Who's doing the Revo treatment?? JBS??

Very nice way of going about it


----------



## wiz (Jun 3, 2004)

It's ADS in Preston,

http://www.ads-global.co.uk/revo/html/home.htm

seem to know a lot about the setup and an excellent garage. Fingers crossed all goes well.

Is it worth changing DV at same time - OEM one on at the moment that squeeled like a pig when I had the Revo trial on. At least I think it was the dump valve.


----------



## MikeyB (Sep 30, 2004)

bmx said:


> what time is kick off? what time are you on the rollers mikeyb?


Kick off from 9am, I'll be there from 8:45 ish!

Wiz, dont rush tomorrow, we'll fit you in.


----------



## nutts (May 8, 2002)

wiz said:


> It's ADS in Preston,
> 
> http://www.ads-global.co.uk/revo/html/home.htm
> 
> ...


I have a brand new Stratmosphere DV, never used... still in the box.

Pity I didn't bring it with me :?


----------



## Cupra R (Feb 13, 2005)

wiz said:


> It's ADS in Preston,
> 
> http://www.ads-global.co.uk/revo/html/home.htm
> 
> ...


I would say yes change the DV at the same time, my car felt to run smoother with an uprated DV.
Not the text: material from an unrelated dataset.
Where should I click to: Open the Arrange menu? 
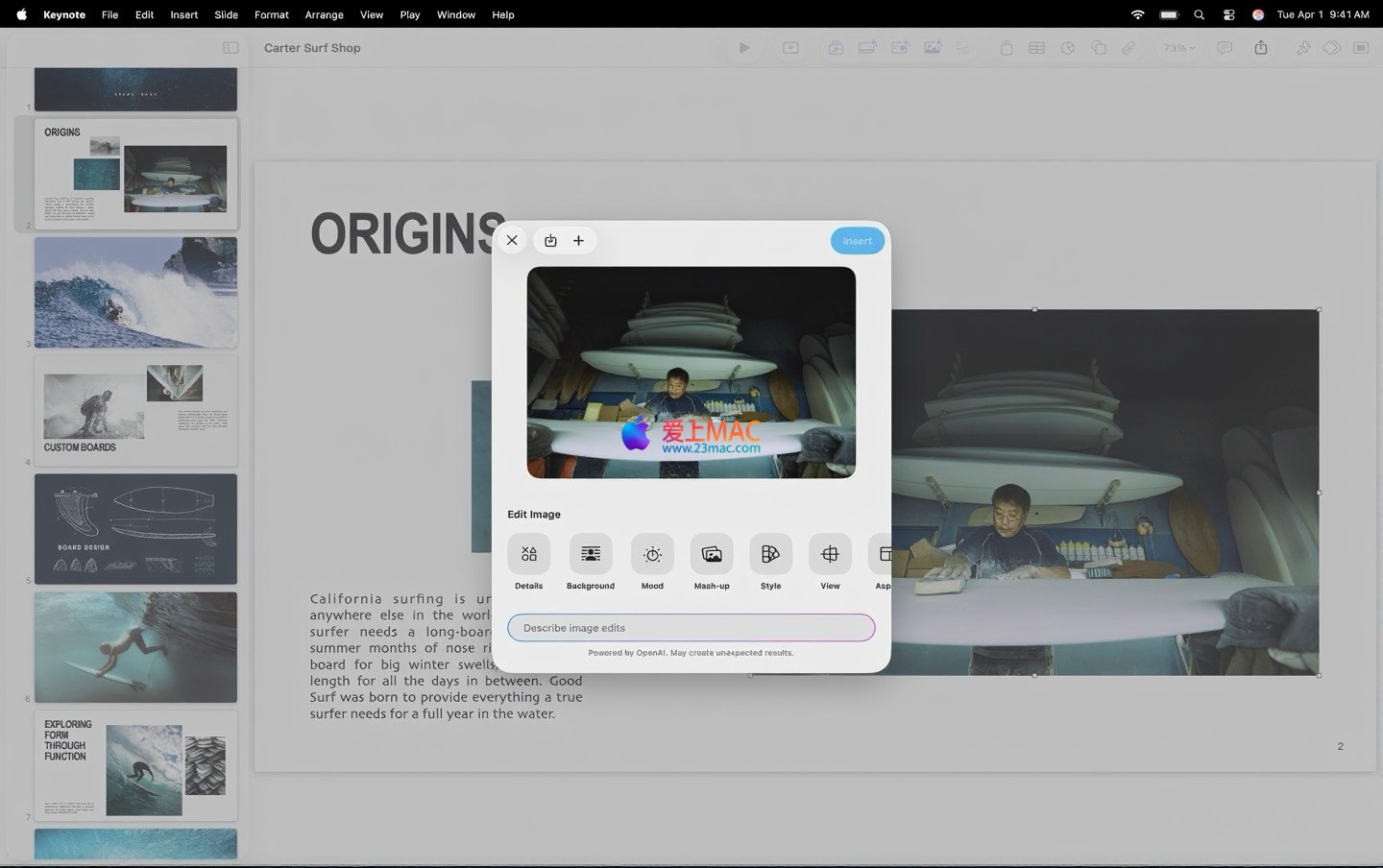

The screeching sound is the turbo spooling up, hard to describe exactly what it sounds like, but I like it LOL..


----------



## omen666 (Oct 10, 2004)

nutts said:


> wiz said:
> 
> 
> > It's ADS in Preston,
> ...


How was the run up, any difference in performance?


----------



## nutts (May 8, 2002)

omen666 said:


> nutts said:
> 
> 
> > wiz said:
> ...


----------



## bmx (May 25, 2003)

nutts said:


> BMX seemed happy though


well pleased ive changed my sig pic already


----------



## clived (May 6, 2002)

Confused.... that piccy shows a 2WD run... was it not a 4WD road.... if so, and some of you ran 4WD and some 2WD, I don't think you can safely compare the absolute figures...


----------



## nutts (May 8, 2002)

Pic is of a 4wd RR  You can see the rear rollers (just)...


----------



## clived (May 6, 2002)

ahhh... yes, ok 

Poor result then Mark - was just trying to make you feel better!


----------



## nutts (May 8, 2002)

clived said:


> ahhh... yes, ok
> 
> Poor result then Mark - was just trying to make you feel better!


    

Thanks for trying... but at least I didn't have to resort to a Bird collector on the front of my TT... Mikey


----------



## MikeyB (Sep 30, 2004)

I tried to record all the stats from the day, but as it started hailing etc, I didn't want to get the laptop wet etc...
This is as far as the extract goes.